Medicinal Cannabis is regulated separately (see Medicinal Cannabis).

 

 

2. What are the regulatory authorities with jurisdiction over Cannabinoid Drugs?

Cannabinoid Drugs fall under the general jurisdiction of authorities competent for the placing of medicinal products on the market, i.e. the President of the Office for the Registration of Medicinal Products, Medical Devices and Biocidal Products (Prezes Urzędu Rejestracji Produktów Leczniczych, Wyrobów Medycznych oraz Produktów Biobójczych – “URPL”), and – in the area of manufacturing, import, distribution, advertising and promotion of medicinal products, the Chief Pharmaceutical Inspector (“GIF”), as well as the Ministry of Health, which is generally responsible for public health-related matters (see Question 1, on Regulatory, Pricing and Reimbursement Overview).

 

3. Is there a specific regulatory framework for the authorization, pricing, and reimbursement of Cannabinoid Drugs?

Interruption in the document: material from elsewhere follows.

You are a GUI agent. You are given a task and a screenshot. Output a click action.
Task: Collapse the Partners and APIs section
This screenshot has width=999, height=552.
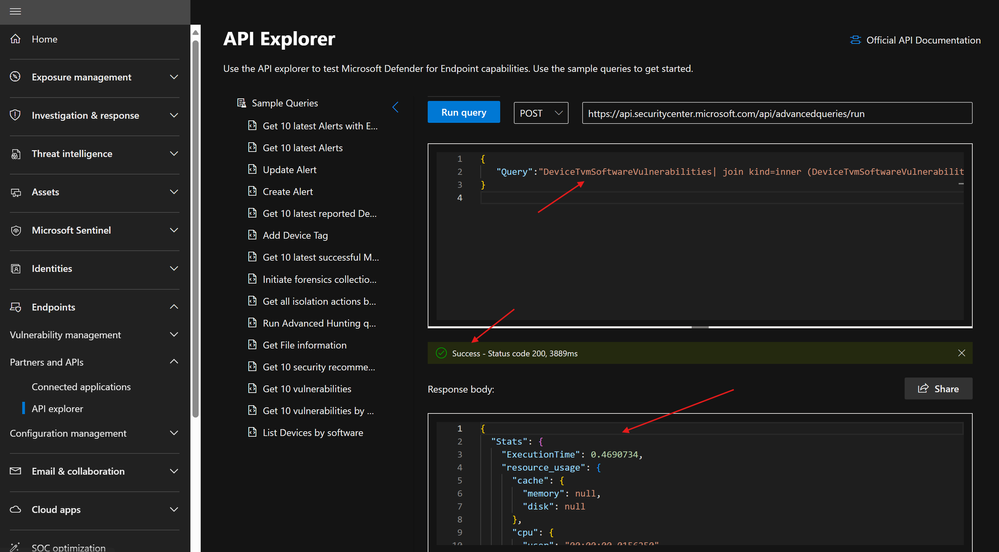[x=174, y=362]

General rules apply to the authorisation, pricing and reimbursement of Cannabinoid Drugs considered medicinal products, together with some specific rules regarding narcotic drugs and psychotropic substances set forth in the Act on CDA.

 

4. Which are the cannabinoid drugs that have received market approval to date?

To date only one finished drug containing cannabinoids has received market approval by way of the mutual recognition procedure (MRP). It contains 27 mg of delta-9-tetrahydrocannabinolum and 25 mg of cannbidiolum per ml. It is used in the treatment of multiple sclerosis, specifically to treat symptoms related to muscular stiffness (spasticity).

 

5. Who can prescribe Cannabinoid Drugs?

Drugs containing cannabinoids can be prescribed by any medical doctor.

 

6. Is there a list of doctors authorized to prescribe Cannabinoid Drugs?

No.

 

7. What approvals or notifications are required to prescribe Cannabinoid Drugs?

Cannabinoid Drugs containing substances classified as narcotic substances can only be prescribed on an ‘Rpw’ prescription form, i.e. a prescription for medicinal products containing ‘narcotic drugs or psychotropic substances as defined in separate legislation’ (a narcotic drug prescription).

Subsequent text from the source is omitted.